Alternative name Primary congenital hypothyroidism
About the condition Congenital hypothyroidism is an endocrine disorder. It is a condition that is caused by under-activity of the thyroid gland, which results in low levels of thyroid hormones. These hormones play an important role in body metabolism and their deficiency can cause intellectual and physical disability.
Inheritance Most cases are sporadic. However, about 10% of cases result from inherited enzyme defects within the thyroid gland.

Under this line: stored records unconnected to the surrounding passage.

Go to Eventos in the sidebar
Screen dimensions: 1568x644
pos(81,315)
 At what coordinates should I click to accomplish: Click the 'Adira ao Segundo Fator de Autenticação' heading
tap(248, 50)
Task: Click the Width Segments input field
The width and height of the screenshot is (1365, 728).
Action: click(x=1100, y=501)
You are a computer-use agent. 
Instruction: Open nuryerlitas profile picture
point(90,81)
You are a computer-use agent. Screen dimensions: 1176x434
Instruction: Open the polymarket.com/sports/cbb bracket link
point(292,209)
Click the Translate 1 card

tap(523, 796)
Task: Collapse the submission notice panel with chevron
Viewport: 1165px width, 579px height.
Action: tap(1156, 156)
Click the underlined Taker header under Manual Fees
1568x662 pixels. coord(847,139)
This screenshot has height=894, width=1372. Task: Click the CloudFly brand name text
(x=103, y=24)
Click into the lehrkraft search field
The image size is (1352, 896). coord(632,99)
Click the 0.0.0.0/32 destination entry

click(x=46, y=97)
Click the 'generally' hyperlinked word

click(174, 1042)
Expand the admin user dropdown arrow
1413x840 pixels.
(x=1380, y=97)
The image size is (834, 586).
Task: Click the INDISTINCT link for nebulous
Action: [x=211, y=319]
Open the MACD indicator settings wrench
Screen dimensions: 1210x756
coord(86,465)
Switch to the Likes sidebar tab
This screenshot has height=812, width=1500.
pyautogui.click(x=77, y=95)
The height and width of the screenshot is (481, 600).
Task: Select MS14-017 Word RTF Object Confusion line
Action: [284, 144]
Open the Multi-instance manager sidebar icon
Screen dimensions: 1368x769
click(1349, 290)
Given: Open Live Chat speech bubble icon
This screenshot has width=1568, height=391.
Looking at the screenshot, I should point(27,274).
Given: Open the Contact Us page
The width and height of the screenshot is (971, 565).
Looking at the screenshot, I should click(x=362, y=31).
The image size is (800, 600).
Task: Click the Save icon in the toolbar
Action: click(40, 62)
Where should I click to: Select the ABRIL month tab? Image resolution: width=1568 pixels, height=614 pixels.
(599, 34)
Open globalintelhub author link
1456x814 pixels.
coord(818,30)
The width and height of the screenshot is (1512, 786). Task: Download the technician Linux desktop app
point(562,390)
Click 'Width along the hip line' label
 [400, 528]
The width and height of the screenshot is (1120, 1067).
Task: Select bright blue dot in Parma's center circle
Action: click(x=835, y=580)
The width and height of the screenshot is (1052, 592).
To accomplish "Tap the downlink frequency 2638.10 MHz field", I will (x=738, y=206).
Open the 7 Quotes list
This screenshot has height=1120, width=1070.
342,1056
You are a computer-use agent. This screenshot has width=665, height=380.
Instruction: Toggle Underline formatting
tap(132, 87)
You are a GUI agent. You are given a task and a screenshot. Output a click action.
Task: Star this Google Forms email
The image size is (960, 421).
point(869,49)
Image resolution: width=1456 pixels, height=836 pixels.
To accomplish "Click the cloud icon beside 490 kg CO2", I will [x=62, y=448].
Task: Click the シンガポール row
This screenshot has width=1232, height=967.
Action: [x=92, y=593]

Year screening occurred in WA  1981
Incidence in WA 1 in 3,000 births
  • No thyroid gland (athyrosis)
  • Small maldescended gland
  • Iodination defect
Symptoms if untreated Signs of hypothyroidism often do not appear until the infant is 3–4 months of age. Affected infants are likely to have already suffered irreversible brain damage before signs of the condition begin to appear. Many times the early diagnosis relies almost solely on the results of newborn screening. Other symptoms of the condition include:
  • Prolonged neonatal jaundice
  • Feeding problems, FTT, constipation
  • Lethargy, hypotonia
  • Coarse facial features, thick tongue
  • Hoarse cry
  • Distended abdomen, umbilical hernia
  • Intellectual disability
  • Physical disability
If detected early and treated, the child will develop normally.
Metabolites on bloodspot screening Increased thyroid stimulating hormone (TSH).
Diagnostic tests
  • Plasma TSH and free T4
  • A scan of the thyroid gland is also sometimes performed
Treatment Daily treatment with thyroid hormone tablets results in normal growth and development.
Screening issues The screening results may be affected by maternal thyroid disease and medication, as well as iodine excess or deficiency.